## İncelenen Metin

Cumhurbaşkanı Erdoğan, “Milletimizi, ruhunu 12 Eylül vesayetçilerinin üflediği darbe mahsulü mevcut anayasadan kurtarma irademiz bakidir. İmkan bulduğumuzda ülkemizi sivil, özgürlükçü ve kuşatıcı bir anayasaya mutlaka kavuşturacağız.” dedi.
Cumhurbaşkanı Recep Tayyip Erdoğan, Danıştay Başkanlığı Konferans Salonu’nda düzenlenen, Danıştay’ın 154. Kuruluş Yıl Dönümü Töreni’nde yaptığı konuşmada, Türkiye’nin en köklü kurumlarından olan Danıştay’ın 154. kuruluş yıl dönümünü tebrik etti.
İdari Yargı Günü’nde, Şurayı Devlet’ten bugüne Danıştay’da görev yapan tüm hakimleri ve personeli şükranla anan Erdoğan, yönetimin yargı yoluyla denetlenmesi görevini üstlenen Danıştay’ın, devletle vatandaş arasındaki ihtilafların hukuk marifetiyle çözümünü sağladığını söyledi.
Cumhurbaşkanı Erdoğan, Danıştay’ın ifa ettiği bu kritik vazifenin hukuk devleti ilkesinin gerçek manada ve tüm unsurlarıyla hayata geçmesi manasına geldiğini belirtti.
Verdiği kararlarla alt derece mahkemelerine yol gösteren Danıştay’ın, her kademede hukukun, Anayasaya ve yasalara uygun şekilde işlemesini temin ettiğini dile getiren Erdoğan, sözlerini şöyle sürdürdü:
“Milletimizin 16 Nisan 2017’deki halk oylamasıyla Cumhurbaşkanlığı Hükümet Sistemi’ne geçişi onayladığı Anayasa değişikliğinde, yargının bağımsızlığı ilkesi, tarafsızlığıyla tahkim edilmişti. Böylece millet adına karar vererek hakemlik görevini üstlenen yargı, güçler ayrılığında hak ettiği yeri tam manasıyla almış oldu. Elbet bu noktaya bir anda ve durduk yere gelinmemiştir. Cumhuriyet tarihi, maalesef yargının darbeciler ve vesayet güçleri lehine taraf olduğu Yassıada yargılamalarından 28 Şubat brifinglerine kadar pek çok kötü örneklerle doludur.”

## Verilen Görev
Danıştay’ın kuruluş yıl dönümü töreninde yapılan konuşmaya dair metinden "Cumhurbaşkanı Erdoğan, Danıştay’ın" ifadesini içeren sözlerle açılıp "manasına geldiğini belirtti." ile kapanan bölümü olduğu gibi aktarınız.

## Sağlanan Bilgiler
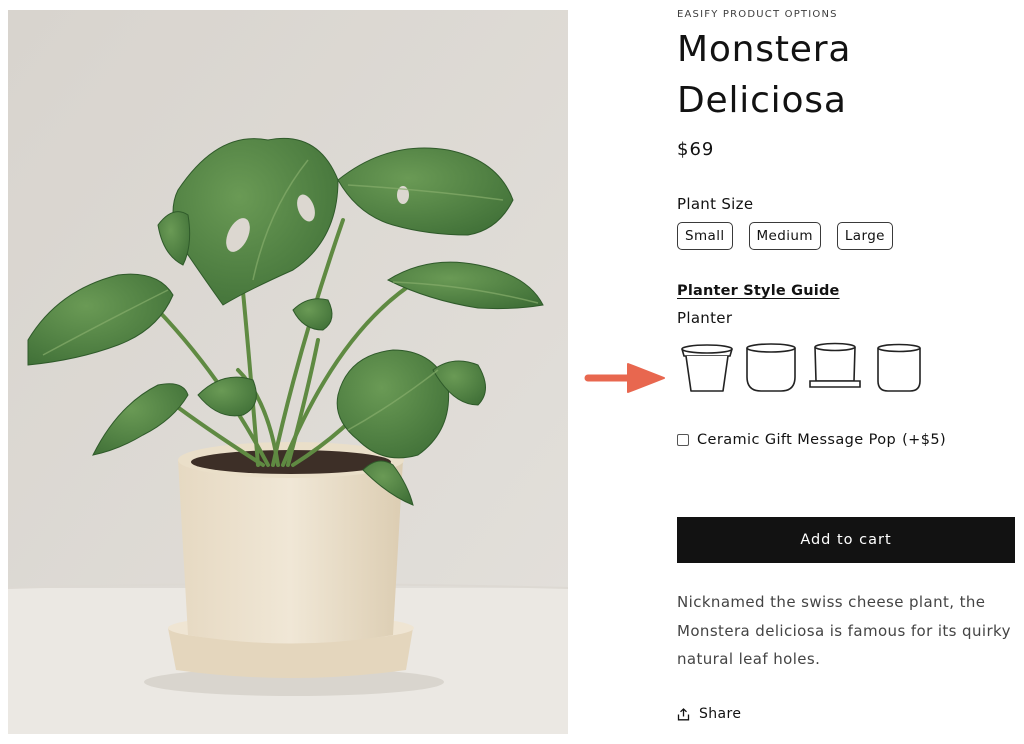 The image size is (1024, 744). I want to click on saucer-planter-icon, so click(835, 365).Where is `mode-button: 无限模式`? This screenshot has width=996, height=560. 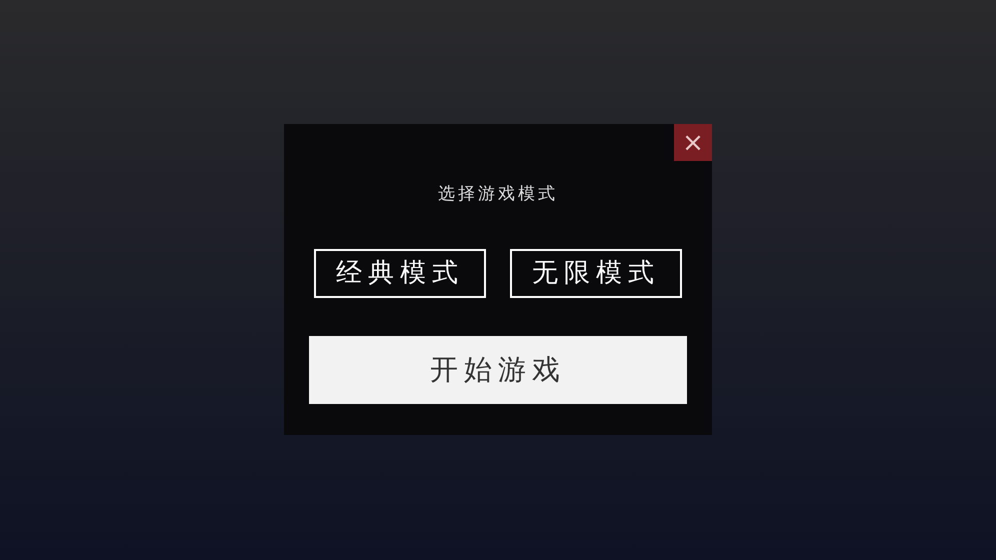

## Görev Sonucu
Cumhurbaşkanı Erdoğan, Danıştay’ın ifa ettiği bu kritik vazifenin hukuk devleti ilkesinin gerçek manada ve tüm unsurlarıyla hayata geçmesi manasına geldiğini belirtti.